Chantal van Son, Marieke van Erp, Antske Fokkens, Piek Vossen


Abstract
Both sentiment and event factuality are fundamental information levels for our understanding of events mentioned in news texts. Most research so far has focused on either modeling opinions or factuality. In this paper, we propose a model that combines the two for the extraction and interpretation of perspectives on events. By doing so, we can explain the way people perceive changes in (their belief of) the world as a function of their fears of changes to the bad or their hopes of changes to the good. This study seeks to examine the effectiveness of this approach by applying factuality annotations, based on FactBank, on top of the MPQA Corpus, a corpus containing news texts annotated for sentiments and other private states.
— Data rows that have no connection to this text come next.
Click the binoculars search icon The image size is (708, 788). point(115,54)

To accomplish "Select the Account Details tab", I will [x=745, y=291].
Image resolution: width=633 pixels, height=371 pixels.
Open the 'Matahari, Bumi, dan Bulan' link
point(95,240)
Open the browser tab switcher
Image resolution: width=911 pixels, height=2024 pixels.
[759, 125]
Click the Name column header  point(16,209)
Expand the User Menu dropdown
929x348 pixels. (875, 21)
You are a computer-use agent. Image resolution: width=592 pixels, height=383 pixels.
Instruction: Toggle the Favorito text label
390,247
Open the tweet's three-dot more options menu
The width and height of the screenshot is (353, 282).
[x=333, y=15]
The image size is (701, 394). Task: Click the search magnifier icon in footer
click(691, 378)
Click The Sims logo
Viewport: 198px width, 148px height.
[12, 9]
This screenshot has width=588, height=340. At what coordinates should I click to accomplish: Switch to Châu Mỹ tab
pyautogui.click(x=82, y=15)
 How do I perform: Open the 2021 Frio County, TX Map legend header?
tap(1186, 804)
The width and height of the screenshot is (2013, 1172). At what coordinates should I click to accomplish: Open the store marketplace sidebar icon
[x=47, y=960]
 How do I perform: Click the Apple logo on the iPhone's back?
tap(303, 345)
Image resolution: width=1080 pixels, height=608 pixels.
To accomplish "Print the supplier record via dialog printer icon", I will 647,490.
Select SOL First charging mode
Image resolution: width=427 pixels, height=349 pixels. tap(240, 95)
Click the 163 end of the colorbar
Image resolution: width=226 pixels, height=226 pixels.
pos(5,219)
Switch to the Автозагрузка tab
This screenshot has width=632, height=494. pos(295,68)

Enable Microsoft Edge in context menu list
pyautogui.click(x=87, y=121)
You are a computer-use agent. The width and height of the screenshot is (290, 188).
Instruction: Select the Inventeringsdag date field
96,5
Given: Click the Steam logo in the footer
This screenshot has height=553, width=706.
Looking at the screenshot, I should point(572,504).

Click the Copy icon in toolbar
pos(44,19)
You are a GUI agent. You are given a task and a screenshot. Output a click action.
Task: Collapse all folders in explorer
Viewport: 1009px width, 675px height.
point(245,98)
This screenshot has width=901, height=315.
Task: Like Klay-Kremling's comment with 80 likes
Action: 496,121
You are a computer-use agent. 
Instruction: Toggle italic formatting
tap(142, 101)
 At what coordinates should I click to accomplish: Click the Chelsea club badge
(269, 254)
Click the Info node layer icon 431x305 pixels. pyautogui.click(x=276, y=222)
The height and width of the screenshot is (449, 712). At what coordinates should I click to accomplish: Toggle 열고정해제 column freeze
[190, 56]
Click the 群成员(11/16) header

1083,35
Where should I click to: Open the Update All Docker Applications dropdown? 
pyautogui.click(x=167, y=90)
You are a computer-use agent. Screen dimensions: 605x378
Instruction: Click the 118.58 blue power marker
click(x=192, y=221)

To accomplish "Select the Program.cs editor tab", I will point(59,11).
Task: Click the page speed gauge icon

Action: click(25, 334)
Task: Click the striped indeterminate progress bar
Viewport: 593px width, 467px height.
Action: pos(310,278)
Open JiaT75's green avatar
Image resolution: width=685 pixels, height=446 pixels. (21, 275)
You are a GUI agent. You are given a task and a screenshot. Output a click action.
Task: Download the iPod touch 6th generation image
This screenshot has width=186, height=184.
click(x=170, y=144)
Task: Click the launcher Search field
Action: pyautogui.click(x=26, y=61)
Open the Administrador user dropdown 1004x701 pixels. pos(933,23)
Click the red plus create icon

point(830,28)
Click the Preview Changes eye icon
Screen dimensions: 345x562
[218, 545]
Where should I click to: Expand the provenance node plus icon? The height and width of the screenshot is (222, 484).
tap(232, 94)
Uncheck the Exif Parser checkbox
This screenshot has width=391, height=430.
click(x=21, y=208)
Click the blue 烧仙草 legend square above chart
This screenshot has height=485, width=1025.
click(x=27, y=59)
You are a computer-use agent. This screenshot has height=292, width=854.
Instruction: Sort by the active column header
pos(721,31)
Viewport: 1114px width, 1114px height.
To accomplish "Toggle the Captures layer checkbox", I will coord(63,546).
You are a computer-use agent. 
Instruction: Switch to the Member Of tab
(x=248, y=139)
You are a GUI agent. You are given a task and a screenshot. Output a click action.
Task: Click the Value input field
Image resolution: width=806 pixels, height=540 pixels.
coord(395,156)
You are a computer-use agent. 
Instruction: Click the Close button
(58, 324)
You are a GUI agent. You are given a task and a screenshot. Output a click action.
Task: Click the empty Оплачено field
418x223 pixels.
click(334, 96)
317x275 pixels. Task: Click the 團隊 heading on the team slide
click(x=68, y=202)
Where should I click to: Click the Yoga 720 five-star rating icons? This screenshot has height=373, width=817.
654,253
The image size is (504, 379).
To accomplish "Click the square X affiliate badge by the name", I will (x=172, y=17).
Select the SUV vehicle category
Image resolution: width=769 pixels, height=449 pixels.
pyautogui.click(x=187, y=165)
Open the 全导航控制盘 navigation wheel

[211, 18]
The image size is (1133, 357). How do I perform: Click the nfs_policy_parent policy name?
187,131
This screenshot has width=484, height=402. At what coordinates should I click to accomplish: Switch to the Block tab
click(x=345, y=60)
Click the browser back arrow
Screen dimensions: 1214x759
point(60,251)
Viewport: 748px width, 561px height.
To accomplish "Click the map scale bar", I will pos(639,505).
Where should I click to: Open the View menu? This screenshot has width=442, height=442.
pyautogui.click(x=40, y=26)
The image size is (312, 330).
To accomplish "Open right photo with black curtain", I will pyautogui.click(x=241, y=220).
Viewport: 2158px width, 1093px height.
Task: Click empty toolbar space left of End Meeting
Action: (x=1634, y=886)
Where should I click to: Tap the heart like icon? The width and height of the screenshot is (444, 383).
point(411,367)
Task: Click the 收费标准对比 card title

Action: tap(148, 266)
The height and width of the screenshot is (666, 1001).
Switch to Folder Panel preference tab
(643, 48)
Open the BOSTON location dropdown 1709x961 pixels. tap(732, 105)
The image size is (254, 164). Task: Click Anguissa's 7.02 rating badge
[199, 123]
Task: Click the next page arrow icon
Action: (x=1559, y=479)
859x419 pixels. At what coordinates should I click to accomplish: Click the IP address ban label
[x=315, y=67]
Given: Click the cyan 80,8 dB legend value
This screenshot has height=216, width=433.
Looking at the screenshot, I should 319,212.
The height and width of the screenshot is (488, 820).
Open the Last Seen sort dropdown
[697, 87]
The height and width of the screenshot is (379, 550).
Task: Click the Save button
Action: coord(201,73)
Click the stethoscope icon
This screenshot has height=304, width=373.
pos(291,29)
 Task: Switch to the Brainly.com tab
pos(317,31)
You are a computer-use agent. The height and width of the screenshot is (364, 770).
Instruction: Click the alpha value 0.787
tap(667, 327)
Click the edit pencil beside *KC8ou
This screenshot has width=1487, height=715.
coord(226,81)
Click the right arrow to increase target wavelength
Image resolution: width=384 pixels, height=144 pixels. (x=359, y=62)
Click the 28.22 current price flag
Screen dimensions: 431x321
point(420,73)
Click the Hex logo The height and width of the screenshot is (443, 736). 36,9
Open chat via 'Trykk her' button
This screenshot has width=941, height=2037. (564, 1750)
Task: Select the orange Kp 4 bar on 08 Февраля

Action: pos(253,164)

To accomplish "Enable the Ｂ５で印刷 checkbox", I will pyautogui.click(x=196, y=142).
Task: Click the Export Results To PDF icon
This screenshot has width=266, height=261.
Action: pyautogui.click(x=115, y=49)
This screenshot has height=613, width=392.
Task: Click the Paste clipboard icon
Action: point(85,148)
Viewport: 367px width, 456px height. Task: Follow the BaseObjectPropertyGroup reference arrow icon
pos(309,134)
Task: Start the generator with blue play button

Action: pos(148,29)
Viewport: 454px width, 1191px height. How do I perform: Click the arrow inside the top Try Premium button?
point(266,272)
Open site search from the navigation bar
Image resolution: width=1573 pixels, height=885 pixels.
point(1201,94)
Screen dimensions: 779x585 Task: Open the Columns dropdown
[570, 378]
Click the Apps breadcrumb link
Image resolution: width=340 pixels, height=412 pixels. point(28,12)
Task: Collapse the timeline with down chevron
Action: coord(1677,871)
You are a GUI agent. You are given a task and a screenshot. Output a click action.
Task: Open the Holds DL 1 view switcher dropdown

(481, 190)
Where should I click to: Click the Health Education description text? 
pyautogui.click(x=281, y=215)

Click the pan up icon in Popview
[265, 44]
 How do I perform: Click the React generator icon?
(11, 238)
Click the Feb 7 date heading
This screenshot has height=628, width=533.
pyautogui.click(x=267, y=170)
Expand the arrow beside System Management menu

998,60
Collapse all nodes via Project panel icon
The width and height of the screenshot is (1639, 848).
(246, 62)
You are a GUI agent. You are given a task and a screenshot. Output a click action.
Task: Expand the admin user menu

Our findings suggest that this approach can be valuable for the understanding of perspectives, but that there is still some work to do on the refinement of the integration.
Anthology ID:
L14-1194
Volume:
Proceedings of the Ninth International Conference on Language Resources and Evaluation (LREC'14)
Month:
May
Year:
2014
Address:
Reykjavik, Iceland
Venue:
LREC
SIG:
Publisher:
European Language Resources Association (ELRA)
Note:
Pages:
3857–3864
Language:
URL:
http://www.lrec-conf.org/proceedings/lrec2014/pdf/188_Paper.pdf
DOI:
Bibkey:
Cite (ACL):
Chantal van Son, Marieke van Erp, Antske Fokkens, and Piek Vossen. 2014. Hope and Fear: How Opinions Influence Factuality. In Proceedings of the Ninth International Conference on Language Resources and Evaluation (LREC'14), pages 3857–3864, Reykjavik, Iceland. European Language Resources Association (ELRA).
Cite (Informal):
Hope and Fear: How Opinions Influence Factuality (van Son et al., LREC 2014)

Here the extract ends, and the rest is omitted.